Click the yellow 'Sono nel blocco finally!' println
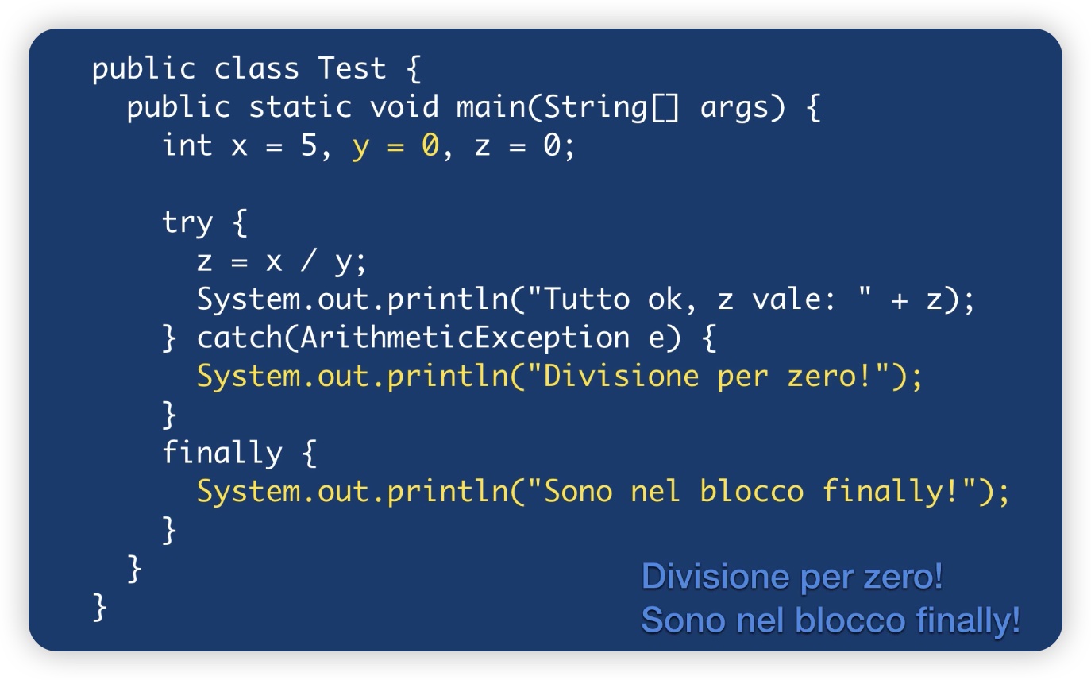1091x680 pixels. pos(603,492)
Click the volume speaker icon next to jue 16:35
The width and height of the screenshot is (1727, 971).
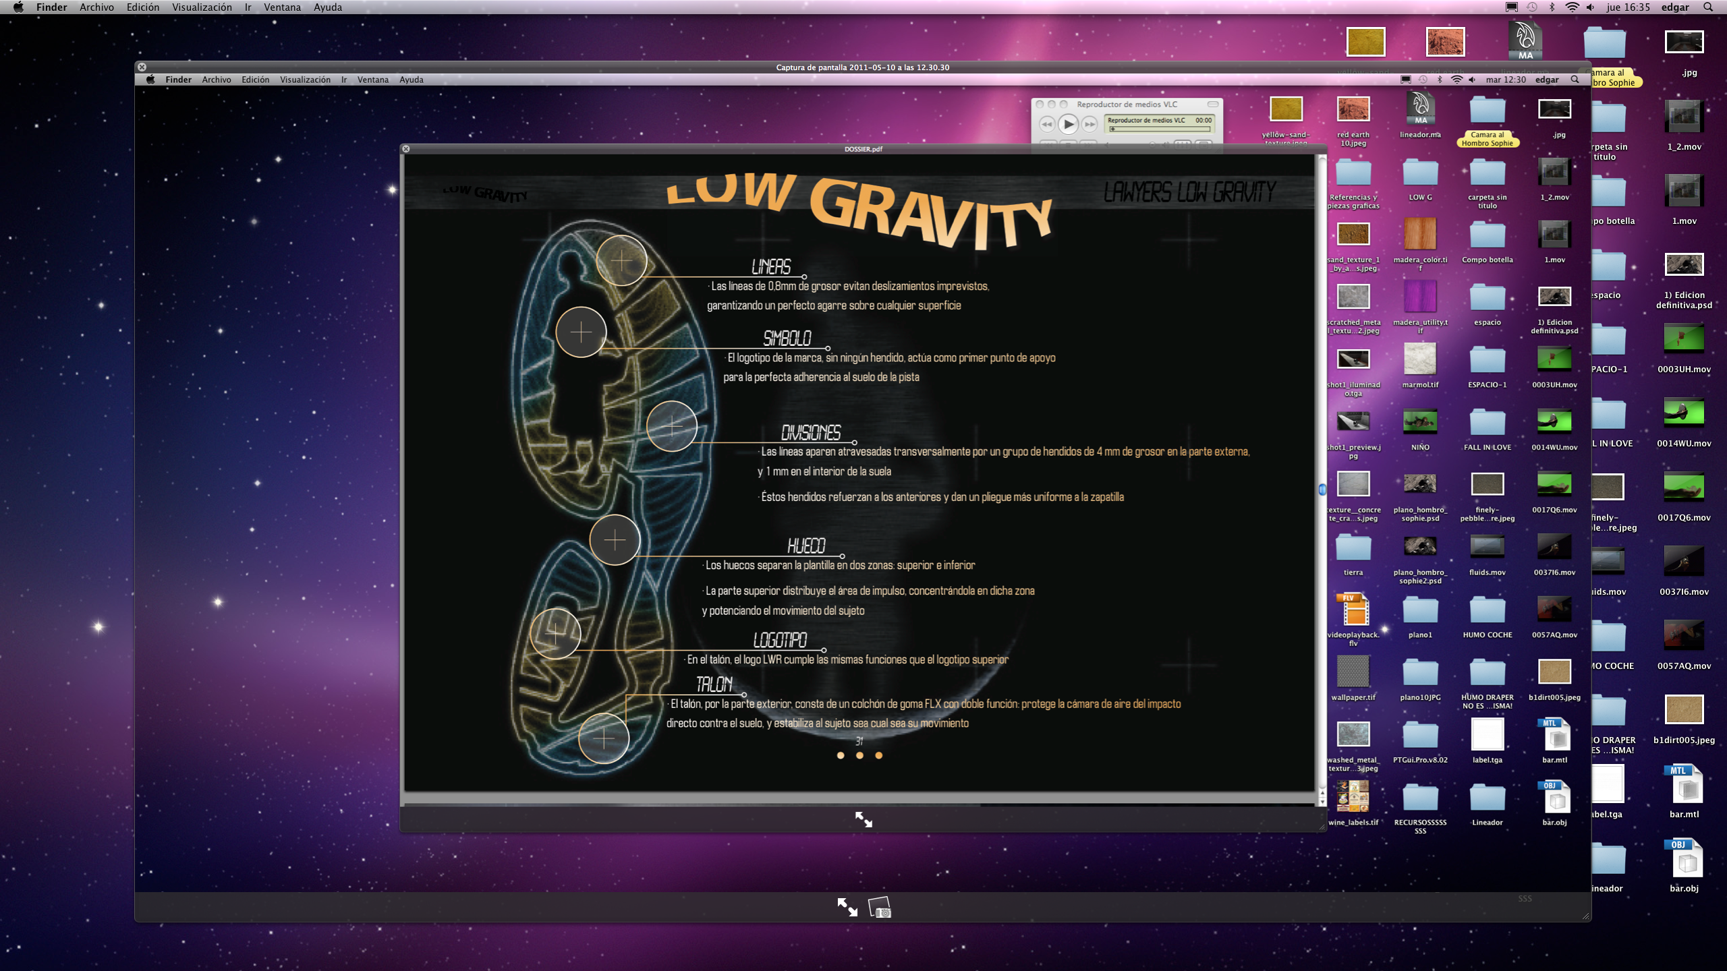(x=1590, y=7)
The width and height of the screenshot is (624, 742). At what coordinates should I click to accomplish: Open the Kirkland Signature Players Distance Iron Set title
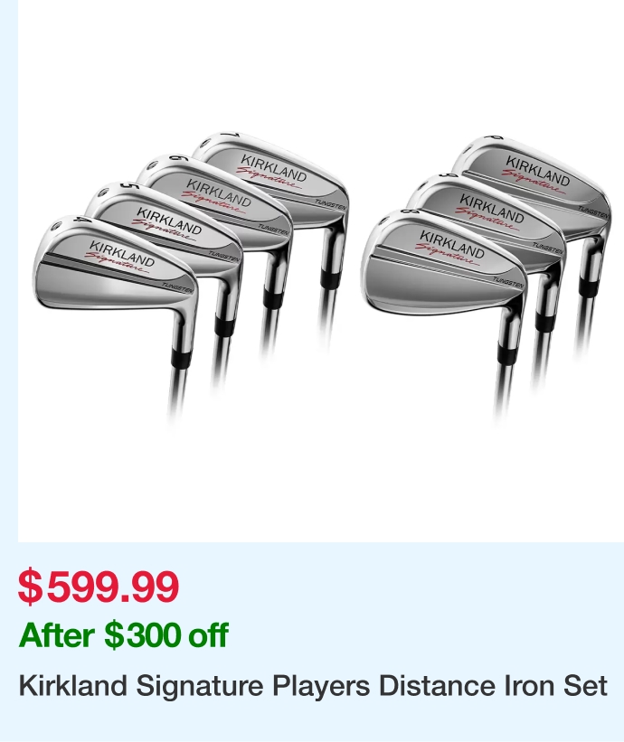(x=313, y=686)
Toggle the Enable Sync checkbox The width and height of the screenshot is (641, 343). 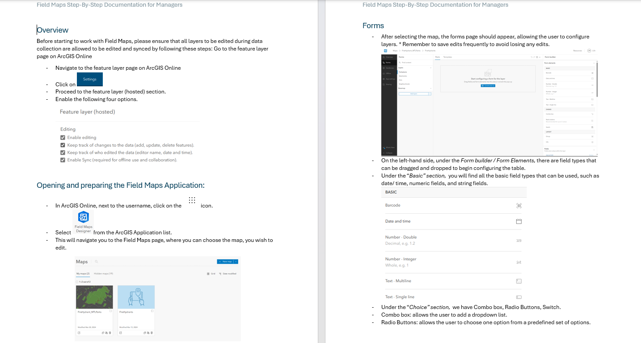[x=63, y=160]

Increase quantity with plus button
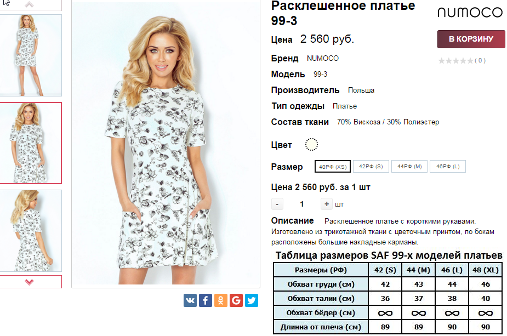(327, 204)
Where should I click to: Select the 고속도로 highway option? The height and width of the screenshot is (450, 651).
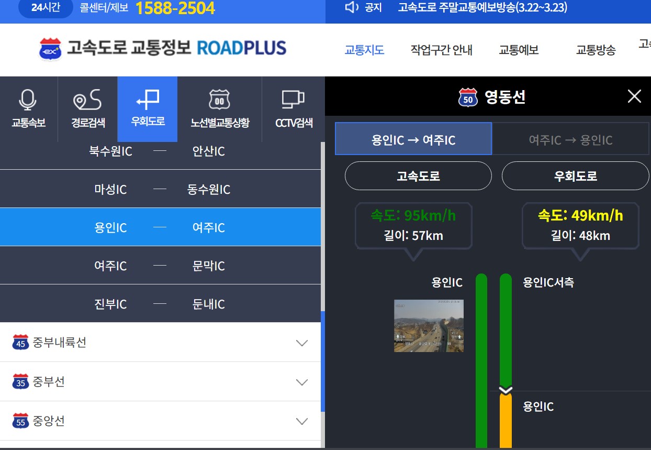point(418,176)
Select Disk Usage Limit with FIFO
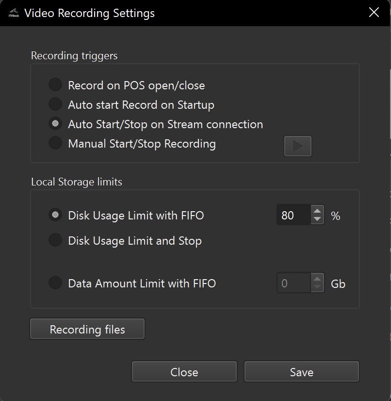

══════

* JOB
Carry over the lines of the listing from the line with "Increase quantity with plus button" through the end of the listing, requests included, and add 78 to every coordinate in the answers. Leave the pictures out.

* ANSWER TO THIS EXERCISE
Increase quantity with plus button
(405, 282)
Where should I click to: Select the 고속도로 highway option? The height and width of the screenshot is (450, 651).
point(496,254)
Select Disk Usage Limit with FIFO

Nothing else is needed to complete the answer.